Bush Budgies will mostly eat small seed, often without dehusking it. In captivity, a good quality Budgie seed mix should be made available at all times. Greens are very important during the breeding season, especially when there are young in the nest. During the latter part of winter and early spring, when chickweed is available, Bush Budgies will gorge on it to keep the chicks’ crops full. Feeding chickweed increases the survival rate. Chickweed is an excellent source of vitamins and minerals that encourages breeding. They will continuously breed with every chick fledging while chickweed is available.

When chickweed wasn’t available, we provided lettuce and celery, but found when some young birds fledged they were very poor flyers.

This possibly resulted from feeding too much lettuce that contains a large concentration of Vitamin B6–causing a loss of balance and subsequent injuries affecting their ability to fly and perch. To rectify this problem, we substituted diced cucumber and apple for the lettuce.

Housing: Bush Budgerigars

Aviary size requirements to house this small parrot depend on the colony size.

We keep our five breeding pairs in a small conventional aviary, measuring 3m x 1.2m x 2m high. The roof area is fully covered to protect the nest boxes. Only the front of the flight is entirely open.

Numerous small branches and perches, positioned at different heights throughout the aviary, allow exercise and sufficient perching space. Small rectangle nest boxes, measuring 25cm x 12.5cm x 12.5cm, with an inspection door/lid on the top, are positioned on both ends of the flight.

Wood shavings used as nesting material need to be replaced at the end of the breeding season. Despite their size, Bush Budgerigars are aggressive and possessive of nest boxes if housed with other species.

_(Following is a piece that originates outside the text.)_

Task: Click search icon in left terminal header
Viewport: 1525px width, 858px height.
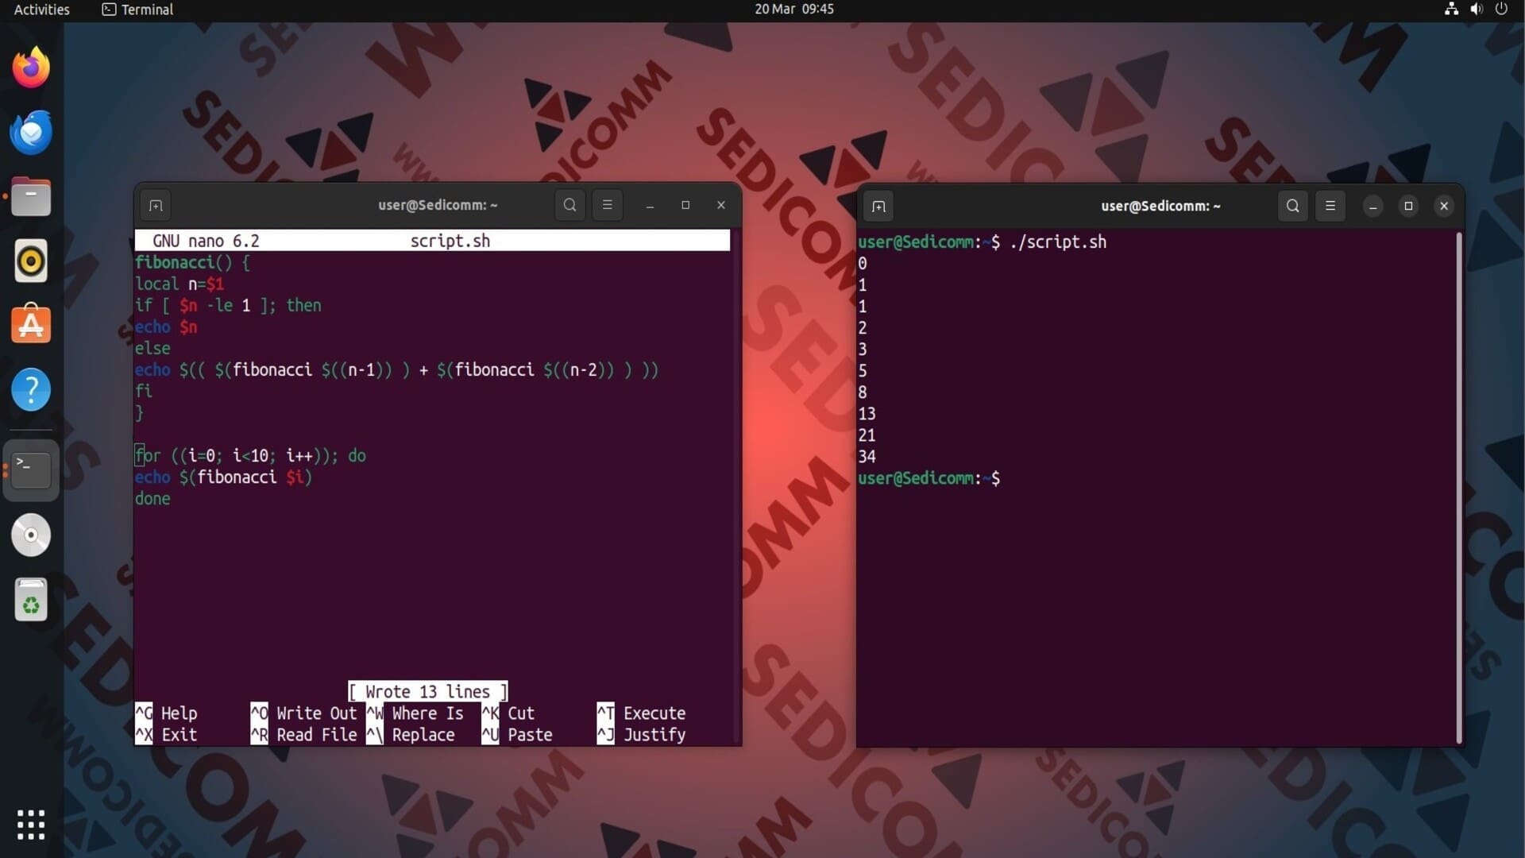Action: pos(569,205)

How to Breed Bush Budgerigars

Sourcing Bush Budgies for breeding is relatively easy these days compared with the mid-1990s when it was common for pairs to fetch over $170. Sexing can be done visually by the nose colour when they are only a couple months old. Budgerigars are sexually mature at just three months of age and pair for life.

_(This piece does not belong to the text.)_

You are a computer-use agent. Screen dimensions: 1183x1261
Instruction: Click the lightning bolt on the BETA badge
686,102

The best way to breed them in captivity is in a colony consisting of an equal number of unrelated young females and males.

Rule No.1 is always provide a couple more nests than pairs in the flight to eradicate squabbling between males. It doesn’t seem to matter if nest boxes are only 5cm apart, the pairs tolerate each other.

When Bush Budgies are in captivity on a good diet, they will breed at any time of the year but more so from August– December. In the wild, breeding depends solely on rainfall events and availability of seeded grasses. Four to six eggs are laid in a little over a week and incubated by the female for 18 days. Both parents share the duty of feeding their young. Chicks fl edge at 35 days and within a few days learn to fend for themselves. Bush Budgies are not common as pets but if the young can be taken for handrearing two weeks prior to fledging, they make good pets and mimic different sounds and voices.


Bush Budgerigars are the most endearing of Australian parrot species.

When they were exported to the UK many years ago, they were developed into mutations, some far away from the diminutive original gene.

In the wild, this true bush dweller makes the most of favourable weather conditions. Survival depends solely on rainfall events in arid parts of Australia, with a short window of opportunity to breed. The results of drought conditions are a breeding failure. As a pet, it is a relatively easy to keep small parrot, providing it is not housed in the same aviary with other parrot species.